Haul Gus Dur: Bagaimana Kita Akan Dikenang?

Gusdurian Cirebon mengadakan kegiatan masa pengenalan Gus Dur dalam rangka haul yang ke-9. Yang mengundang perhatian saya saat hadir di acara tersebut adalah betapa sosok beliau bisa sebegitu dikenang-nya, tak hanya dari kalangan Islam atau santri, tapi semua elemen bangsa ini. Seorang ulama yang juga pernah menjabat sebagai Presiden. Selama menjabat sebagai presiden, banyak kebijakan-kebijakan nyentrik dan dianggap aneh oleh orang awam. Seperti pembubaran Departemen Penerangan, yang mana hal tersebut merupakan senjata masa orde baru untuk membatasi media dan kebebasan pers.

Pada masa pemerintahannya, beliau melepas belenggu diskriminasi pada rakyat tionghoa. Pelarangan menunjukkan identitas kaum tionghoa pada masa orde baru yang kemudian dicabut oleh Gus Dur seolah menjadi angin segar bagi rakyat tionghoa dalam menghidupkan eksistensi mereka sebagai bagian dari bangsa Indonesia. Keputusan dan kebijakan yang dibuat Gus Dur tersebut pada masa itu menjadi kontroversi, namun kini justru menjadi hal yang dikenang. Kebijakan-kebijakannya ternyata membawa dampak positif bagi banyak orang. Bahkan, jauh di masa selanjutnya meski beliau sudah berpulang lama.

Tidak hanya Gus Dur, sosok-sosok yang berpengaruh semasa hidupnya akan selalu dikenang saat beliau wafat.
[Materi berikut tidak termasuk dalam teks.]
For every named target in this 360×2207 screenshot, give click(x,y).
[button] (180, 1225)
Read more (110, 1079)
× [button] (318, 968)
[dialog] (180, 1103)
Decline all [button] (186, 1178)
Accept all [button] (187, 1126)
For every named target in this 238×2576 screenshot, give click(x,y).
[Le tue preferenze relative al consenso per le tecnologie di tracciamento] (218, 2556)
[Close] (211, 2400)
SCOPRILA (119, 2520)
Seperti kyai-kyai di pondok pesantren yang akan selalu ditawasuli oleh santri-santrinya. Haul yang diagendakan setiap tahun atas dasar kecintaan mereka kepada sang tokoh yang telah berjasa banyak semasa hidupnya.

Atau seperti para ilmuwan yang telah menciptakan penemuan-penemuan yang memberi dampak positif yang besar hingga kini. Nama-nama mereka tidak akan hilang meski jasadnya mungkin sudah tidak bisa ditemukan lagi.
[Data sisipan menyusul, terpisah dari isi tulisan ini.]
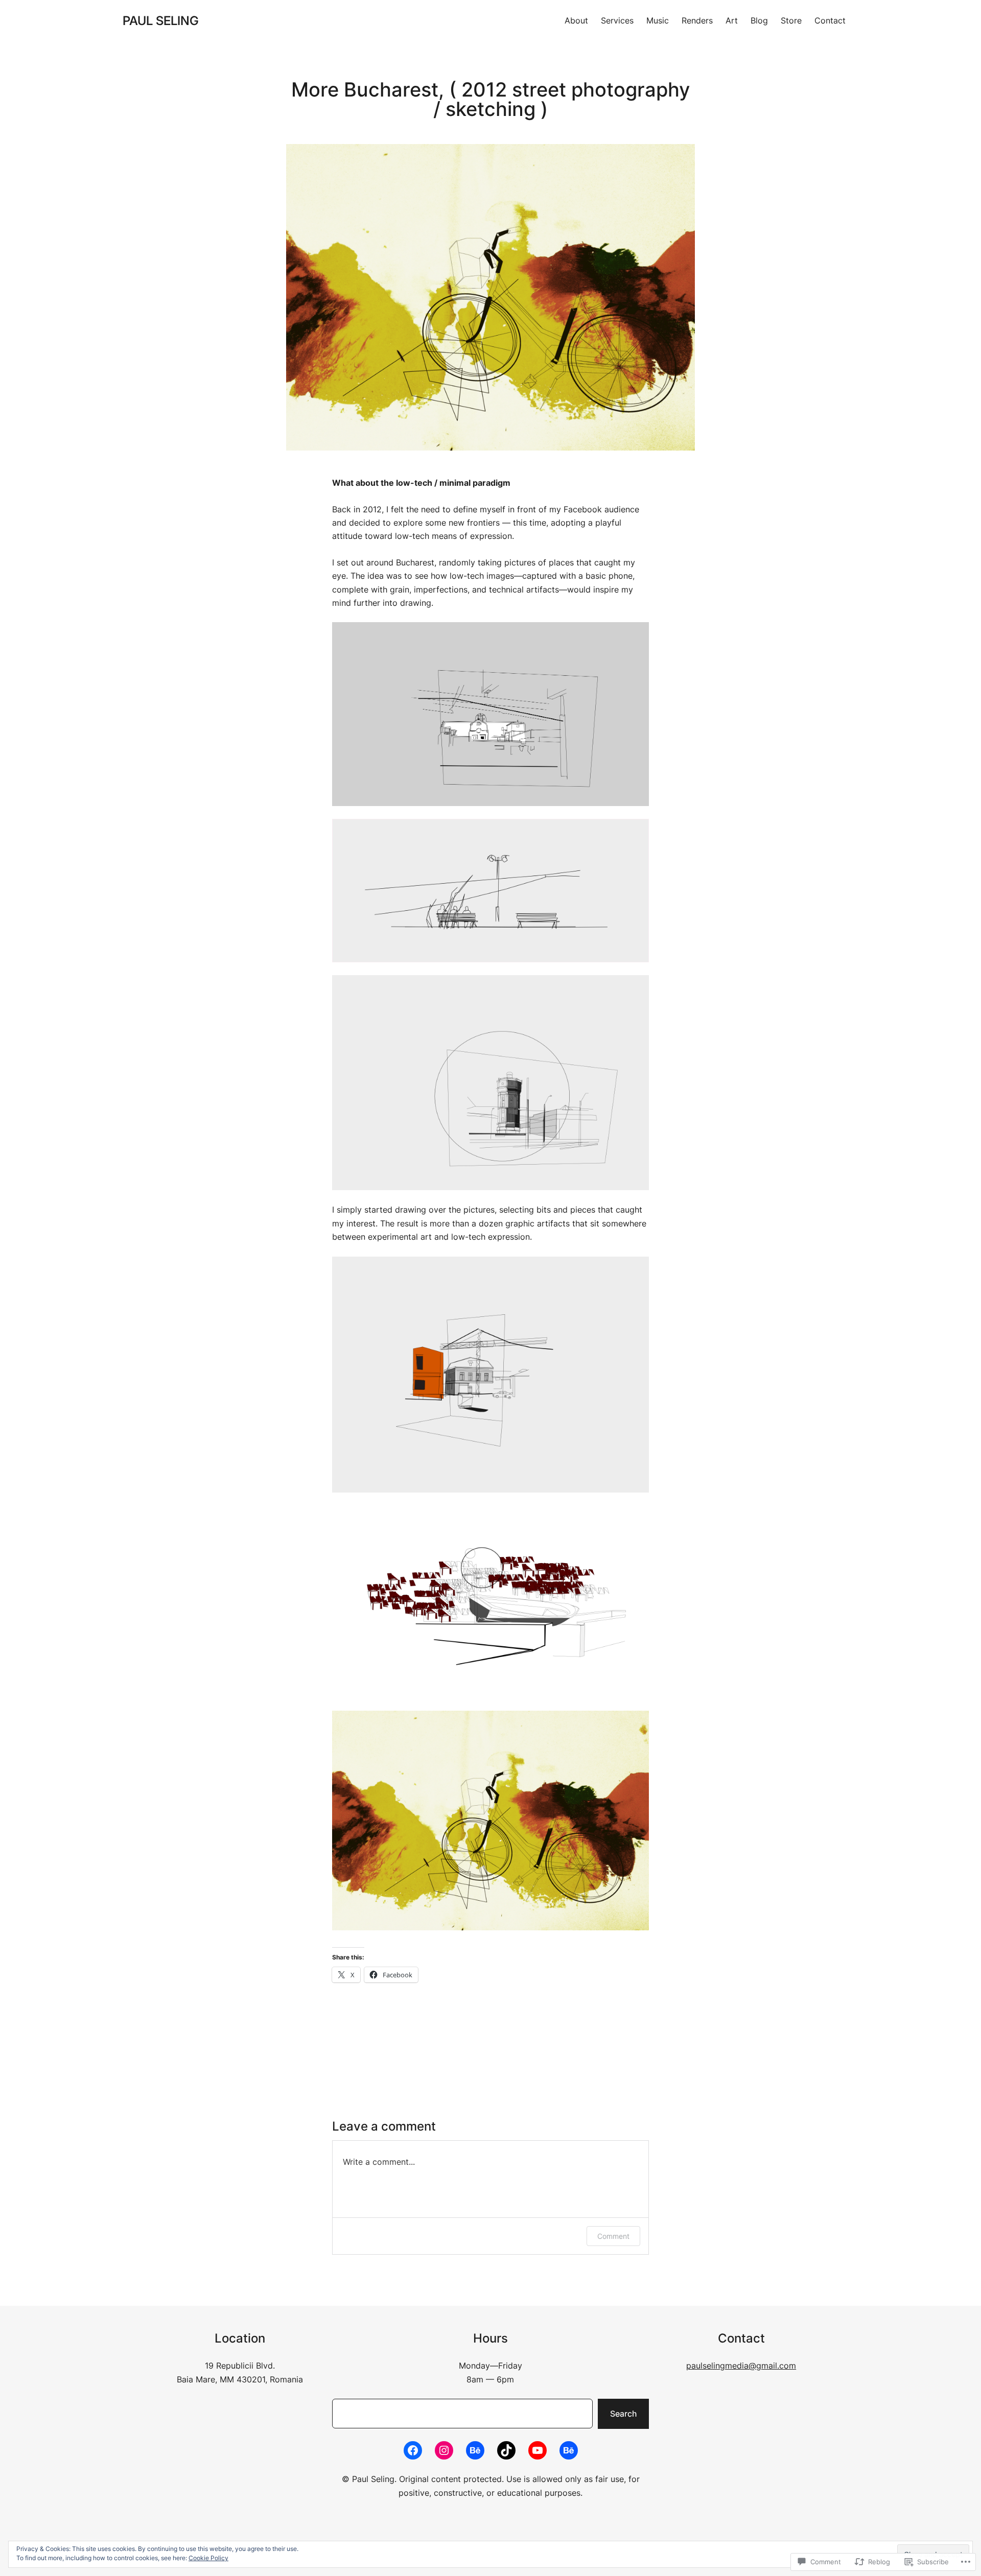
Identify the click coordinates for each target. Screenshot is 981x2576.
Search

Mereka, yang terkenang dengan citra baik, tentulah manusia biasa. Mereka tentu pernah melakuka kesalahan. Namun, kesalahan-kesalahan tersebut tertutupi oleh tindakan positif yang dilakukan. Sehingga, orang lain akan lebih mengenang mereka dengan kebaikan yang telah dilakukan daripada melihat kesalahan yang diperbuat.

Berangkat dari hal tersebut, satu pertanyaan terbesit dalam benak saya. Bagaimana kita akan dikenang? Sebagai apa kita akan membekas di benak orang lain saat “kembali” nanti? Apakah sudah cukup baik dan berpengaruh untuk dikenang sebagai orang baik? Apa ada hasil karya yang diciptakan yang membawa kemaslahatan bagi banyak orang? Apa keluarga dan orang terdekat nanti masih bersedia mendoakan bahkan setelah bertahun-tahun kita berpulang? Atau kita hanya akan ditinggalkan seorang diri selepas mereka menaburkan bunga di atas pusara nanti tanpa pernah mengirimi do’a lagi?

Saya ingin dikenang setidaknya bukan sebagai orang yang tidak menyenangkan. Melalui karya, perbuatan, atau sekadar kata-kata nasihat yang baik. Dengan itu saya ingin dikenang.